The afternoon kicks off with a strong start: Don’t Think Of A Pink Elephant directed by Suraya Raja tells a simple story of self development that really works within the short length of the film. Raja’s soft, plasticine world emphasises Layla’s anxieties around sharp objects, as her gory imaginings seem even more grotesque in the images of squashed, bleeding flesh.
Following this is Adam, in which Evelyn Ross makes a captivating use of clay to rewrite the Biblical tale of creation, replacing a male creator with a female one. Given that the theme revolves around the creativity of women, Ross’s point of female agency is a poignant one.

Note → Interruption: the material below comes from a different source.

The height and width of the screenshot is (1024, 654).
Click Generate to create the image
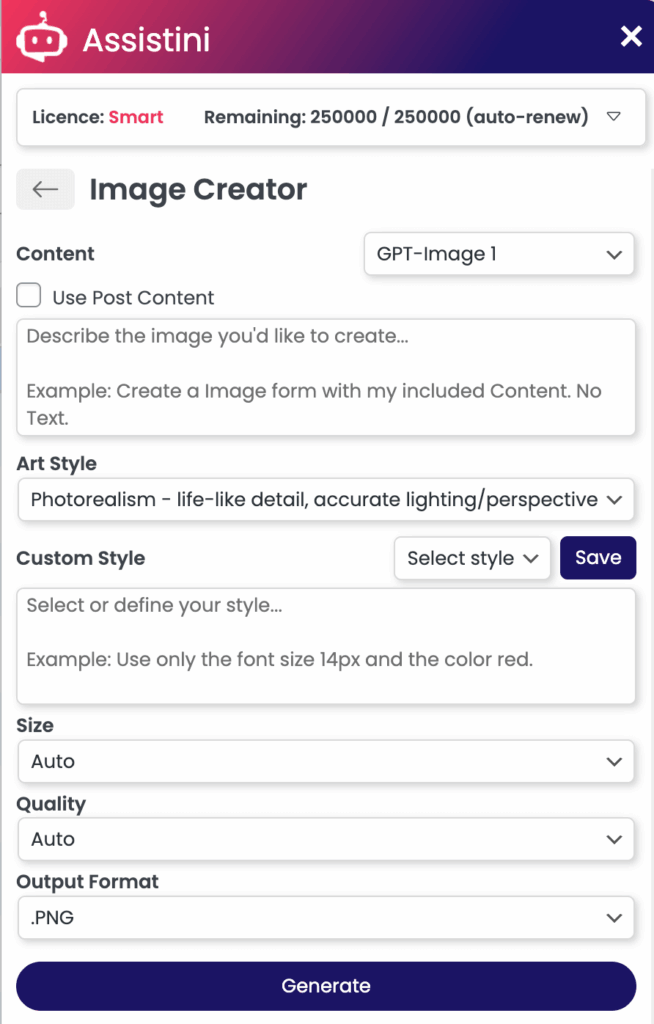326,985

Belle and Bamber moves on to live action puppetry in a dark story about an imaginary friend gone wrong. Alex Forbes’ film is surprisingly tense for what initially seems like a light hearted tale of grown ups versus children. It explores some serious issues of mental health in children that could have been taken further, but the unsettling contrast of the cuddly looking puppet and his twisted power was very effective.

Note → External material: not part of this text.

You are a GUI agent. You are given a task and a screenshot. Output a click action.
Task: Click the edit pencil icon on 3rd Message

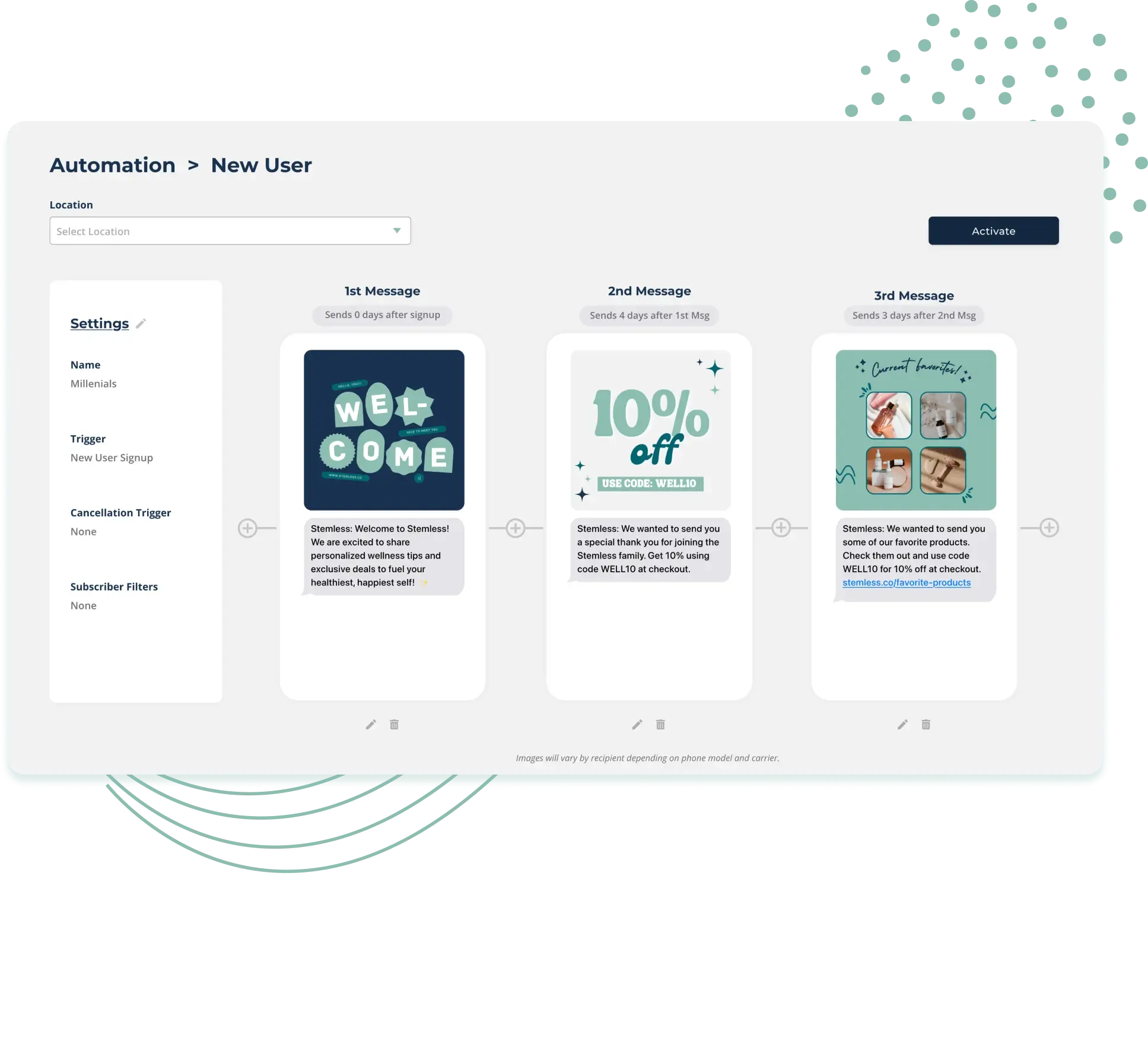click(902, 724)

Old Man directed by Alicia Eisen is a beautiful stop motion about ageing and taking chances. One of the charming things about this is that you can recognise everyday materials, and so Eisen shows us how seemingly boring objects such as string and netting can become a creaky elderly man or a magical sea.
Some of the films, such as The Owl and the Lemming, Abend and Under the Same Sky rely more on the interesting visual affects of puppet stop motion or live action puppetry rather than a strong storyline. The shorts that really stand out, however, have both a strong but often simple premise coupled with great execution. One of these is Boris Noris from the Bristol School of Animation. This comic tale about jealously and greed gets the biggest response from the audience with its classic slapstick humour and brilliantly crafted characters.
The afternoon ends with the compelling environmental short live action puppetry film Now You See It. Rebecca Manley’s creative use of materials, such as straws to represent trees, gives an ironic critique of our destructive habits – particularly as straws are one of the most popular items of single use plastic.
Although not each and every one of these films will be a wild crowd pleaser, the diversity of stories and medium displays the range and promise of female talent, and makes for a good alternative afternoon out.